--- INFORMATION SUPPLIED Enclosed Below ---

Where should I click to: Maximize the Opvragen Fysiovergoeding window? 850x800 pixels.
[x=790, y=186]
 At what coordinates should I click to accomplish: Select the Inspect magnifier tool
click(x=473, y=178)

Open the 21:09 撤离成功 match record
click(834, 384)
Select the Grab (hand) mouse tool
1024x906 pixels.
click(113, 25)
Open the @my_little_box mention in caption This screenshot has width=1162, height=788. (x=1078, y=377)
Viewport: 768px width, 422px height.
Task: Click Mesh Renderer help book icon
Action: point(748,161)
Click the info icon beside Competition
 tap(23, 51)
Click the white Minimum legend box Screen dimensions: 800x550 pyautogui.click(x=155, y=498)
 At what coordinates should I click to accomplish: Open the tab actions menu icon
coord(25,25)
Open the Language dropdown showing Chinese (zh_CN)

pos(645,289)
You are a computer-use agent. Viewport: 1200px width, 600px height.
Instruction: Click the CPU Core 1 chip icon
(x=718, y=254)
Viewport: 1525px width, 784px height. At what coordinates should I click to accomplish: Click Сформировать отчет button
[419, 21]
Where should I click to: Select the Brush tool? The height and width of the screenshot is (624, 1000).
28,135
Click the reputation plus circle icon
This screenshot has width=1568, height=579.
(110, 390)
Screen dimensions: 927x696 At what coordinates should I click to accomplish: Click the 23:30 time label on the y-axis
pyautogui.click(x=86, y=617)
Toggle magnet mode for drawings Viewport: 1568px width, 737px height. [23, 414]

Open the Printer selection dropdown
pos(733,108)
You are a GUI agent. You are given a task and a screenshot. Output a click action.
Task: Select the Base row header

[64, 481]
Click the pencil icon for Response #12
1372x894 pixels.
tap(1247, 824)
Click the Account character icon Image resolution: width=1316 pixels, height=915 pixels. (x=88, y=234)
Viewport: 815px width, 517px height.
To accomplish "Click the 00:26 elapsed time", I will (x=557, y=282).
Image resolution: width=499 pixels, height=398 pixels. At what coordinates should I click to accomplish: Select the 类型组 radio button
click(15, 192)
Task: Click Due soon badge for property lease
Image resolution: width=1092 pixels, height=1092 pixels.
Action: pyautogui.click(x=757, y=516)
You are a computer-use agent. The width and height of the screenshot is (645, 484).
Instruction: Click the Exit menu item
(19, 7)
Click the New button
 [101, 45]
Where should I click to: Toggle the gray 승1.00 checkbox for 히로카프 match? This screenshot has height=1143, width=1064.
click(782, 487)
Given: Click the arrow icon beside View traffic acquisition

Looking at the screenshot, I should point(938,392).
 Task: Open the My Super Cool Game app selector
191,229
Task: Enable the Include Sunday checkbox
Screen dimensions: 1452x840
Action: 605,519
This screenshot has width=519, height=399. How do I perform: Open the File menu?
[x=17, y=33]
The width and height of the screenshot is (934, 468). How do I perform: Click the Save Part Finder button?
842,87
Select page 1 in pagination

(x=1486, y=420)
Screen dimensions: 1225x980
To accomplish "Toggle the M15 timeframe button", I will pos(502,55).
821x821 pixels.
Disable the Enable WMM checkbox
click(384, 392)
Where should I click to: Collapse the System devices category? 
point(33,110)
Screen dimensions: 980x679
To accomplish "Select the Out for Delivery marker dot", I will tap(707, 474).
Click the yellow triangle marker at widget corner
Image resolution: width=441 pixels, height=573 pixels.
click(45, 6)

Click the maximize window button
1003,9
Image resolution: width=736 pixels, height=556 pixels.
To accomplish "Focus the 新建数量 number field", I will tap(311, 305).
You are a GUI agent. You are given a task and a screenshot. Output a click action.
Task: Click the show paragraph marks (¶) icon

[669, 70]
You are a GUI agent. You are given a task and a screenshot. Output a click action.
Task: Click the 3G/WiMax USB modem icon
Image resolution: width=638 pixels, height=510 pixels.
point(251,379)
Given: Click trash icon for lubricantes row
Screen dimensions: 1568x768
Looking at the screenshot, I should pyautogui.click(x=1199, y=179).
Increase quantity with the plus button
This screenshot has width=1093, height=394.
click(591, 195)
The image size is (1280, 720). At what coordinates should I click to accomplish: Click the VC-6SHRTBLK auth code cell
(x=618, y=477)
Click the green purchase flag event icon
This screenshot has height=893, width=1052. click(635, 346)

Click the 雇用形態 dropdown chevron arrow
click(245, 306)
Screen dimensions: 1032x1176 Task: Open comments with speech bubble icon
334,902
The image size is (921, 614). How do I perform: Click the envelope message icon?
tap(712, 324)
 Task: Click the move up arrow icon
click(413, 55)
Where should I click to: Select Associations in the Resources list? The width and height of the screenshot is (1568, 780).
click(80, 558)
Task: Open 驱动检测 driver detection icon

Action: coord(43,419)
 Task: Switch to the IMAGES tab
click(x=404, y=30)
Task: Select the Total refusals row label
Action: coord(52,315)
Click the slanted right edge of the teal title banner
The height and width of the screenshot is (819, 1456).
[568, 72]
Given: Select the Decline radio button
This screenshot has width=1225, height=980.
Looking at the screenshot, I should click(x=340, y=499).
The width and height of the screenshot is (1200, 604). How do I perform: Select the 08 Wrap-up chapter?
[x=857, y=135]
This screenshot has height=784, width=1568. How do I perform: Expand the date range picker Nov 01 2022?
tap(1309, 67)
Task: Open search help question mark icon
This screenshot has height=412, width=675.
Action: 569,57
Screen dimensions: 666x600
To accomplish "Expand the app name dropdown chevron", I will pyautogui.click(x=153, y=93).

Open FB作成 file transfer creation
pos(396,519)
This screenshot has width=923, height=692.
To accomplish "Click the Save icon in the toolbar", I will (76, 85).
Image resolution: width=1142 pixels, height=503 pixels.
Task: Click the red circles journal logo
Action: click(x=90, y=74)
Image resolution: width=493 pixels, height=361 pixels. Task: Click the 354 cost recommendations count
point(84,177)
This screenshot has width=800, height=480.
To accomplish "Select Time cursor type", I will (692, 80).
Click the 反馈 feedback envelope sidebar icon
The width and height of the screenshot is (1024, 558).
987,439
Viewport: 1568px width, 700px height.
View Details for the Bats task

--- End of Enclosed INFORMATION SUPPLIED ---

(INSTRUCTIONS FOR THE TASK): Line by line, reproduce the material exactly.

(ANSWER TO THIS TASK):
Where should I click to: Maximize the Opvragen Fysiovergoeding window? 850x800 pixels.
[x=790, y=186]
 At what coordinates should I click to accomplish: Select the Inspect magnifier tool
click(x=473, y=178)

Open the 21:09 撤离成功 match record
click(834, 384)
Select the Grab (hand) mouse tool
1024x906 pixels.
click(113, 25)
Open the @my_little_box mention in caption This screenshot has width=1162, height=788. (x=1078, y=377)
Viewport: 768px width, 422px height.
Task: Click Mesh Renderer help book icon
Action: point(748,161)
Click the info icon beside Competition
 tap(23, 51)
Click the white Minimum legend box Screen dimensions: 800x550 pyautogui.click(x=155, y=498)
 At what coordinates should I click to accomplish: Open the tab actions menu icon
coord(25,25)
Open the Language dropdown showing Chinese (zh_CN)

pos(645,289)
You are a computer-use agent. Viewport: 1200px width, 600px height.
Instruction: Click the CPU Core 1 chip icon
(x=718, y=254)
Viewport: 1525px width, 784px height. At what coordinates should I click to accomplish: Click Сформировать отчет button
[419, 21]
Where should I click to: Select the Brush tool? The height and width of the screenshot is (624, 1000).
28,135
Click the reputation plus circle icon
This screenshot has width=1568, height=579.
(110, 390)
Screen dimensions: 927x696 At what coordinates should I click to accomplish: Click the 23:30 time label on the y-axis
pyautogui.click(x=86, y=617)
Toggle magnet mode for drawings Viewport: 1568px width, 737px height. [23, 414]

Open the Printer selection dropdown
pos(733,108)
You are a GUI agent. You are given a task and a screenshot. Output a click action.
Task: Select the Base row header

[64, 481]
Click the pencil icon for Response #12
1372x894 pixels.
tap(1247, 824)
Click the Account character icon Image resolution: width=1316 pixels, height=915 pixels. (x=88, y=234)
Viewport: 815px width, 517px height.
To accomplish "Click the 00:26 elapsed time", I will (x=557, y=282).
Image resolution: width=499 pixels, height=398 pixels. At what coordinates should I click to accomplish: Select the 类型组 radio button
click(15, 192)
Task: Click Due soon badge for property lease
Image resolution: width=1092 pixels, height=1092 pixels.
Action: pyautogui.click(x=757, y=516)
You are a computer-use agent. The width and height of the screenshot is (645, 484).
Instruction: Click the Exit menu item
(19, 7)
Click the New button
 [101, 45]
Where should I click to: Toggle the gray 승1.00 checkbox for 히로카프 match? This screenshot has height=1143, width=1064.
click(782, 487)
Given: Click the arrow icon beside View traffic acquisition

Looking at the screenshot, I should point(938,392).
 Task: Open the My Super Cool Game app selector
191,229
Task: Enable the Include Sunday checkbox
Screen dimensions: 1452x840
Action: 605,519
This screenshot has width=519, height=399. How do I perform: Open the File menu?
[x=17, y=33]
The width and height of the screenshot is (934, 468). How do I perform: Click the Save Part Finder button?
842,87
Select page 1 in pagination

(x=1486, y=420)
Screen dimensions: 1225x980
To accomplish "Toggle the M15 timeframe button", I will pos(502,55).
821x821 pixels.
Disable the Enable WMM checkbox
click(384, 392)
Where should I click to: Collapse the System devices category? 
point(33,110)
Screen dimensions: 980x679
To accomplish "Select the Out for Delivery marker dot", I will tap(707, 474).
Click the yellow triangle marker at widget corner
Image resolution: width=441 pixels, height=573 pixels.
click(45, 6)

Click the maximize window button
1003,9
Image resolution: width=736 pixels, height=556 pixels.
To accomplish "Focus the 新建数量 number field", I will tap(311, 305).
You are a GUI agent. You are given a task and a screenshot. Output a click action.
Task: Click the show paragraph marks (¶) icon

[669, 70]
You are a GUI agent. You are given a task and a screenshot. Output a click action.
Task: Click the 3G/WiMax USB modem icon
Image resolution: width=638 pixels, height=510 pixels.
point(251,379)
Given: Click trash icon for lubricantes row
Screen dimensions: 1568x768
Looking at the screenshot, I should pyautogui.click(x=1199, y=179).
Increase quantity with the plus button
This screenshot has width=1093, height=394.
click(591, 195)
The image size is (1280, 720). At what coordinates should I click to accomplish: Click the VC-6SHRTBLK auth code cell
(x=618, y=477)
Click the green purchase flag event icon
This screenshot has height=893, width=1052. click(635, 346)

Click the 雇用形態 dropdown chevron arrow
click(245, 306)
Screen dimensions: 1032x1176 Task: Open comments with speech bubble icon
334,902
The image size is (921, 614). How do I perform: Click the envelope message icon?
tap(712, 324)
 Task: Click the move up arrow icon
click(413, 55)
Where should I click to: Select Associations in the Resources list? The width and height of the screenshot is (1568, 780).
click(80, 558)
Task: Open 驱动检测 driver detection icon

Action: coord(43,419)
 Task: Switch to the IMAGES tab
click(x=404, y=30)
Task: Select the Total refusals row label
Action: coord(52,315)
Click the slanted right edge of the teal title banner
The height and width of the screenshot is (819, 1456).
[568, 72]
Given: Select the Decline radio button
This screenshot has width=1225, height=980.
Looking at the screenshot, I should click(x=340, y=499).
The width and height of the screenshot is (1200, 604). How do I perform: Select the 08 Wrap-up chapter?
[x=857, y=135]
This screenshot has height=784, width=1568. How do I perform: Expand the date range picker Nov 01 2022?
tap(1309, 67)
Task: Open search help question mark icon
This screenshot has height=412, width=675.
Action: 569,57
Screen dimensions: 666x600
To accomplish "Expand the app name dropdown chevron", I will pyautogui.click(x=153, y=93).

Open FB作成 file transfer creation
pos(396,519)
This screenshot has width=923, height=692.
To accomplish "Click the Save icon in the toolbar", I will (76, 85).
Image resolution: width=1142 pixels, height=503 pixels.
Task: Click the red circles journal logo
Action: click(x=90, y=74)
Image resolution: width=493 pixels, height=361 pixels. Task: Click the 354 cost recommendations count
point(84,177)
This screenshot has width=800, height=480.
To accomplish "Select Time cursor type", I will (692, 80).
Click the 反馈 feedback envelope sidebar icon
The width and height of the screenshot is (1024, 558).
987,439
Viewport: 1568px width, 700px height.
View Details for the Bats task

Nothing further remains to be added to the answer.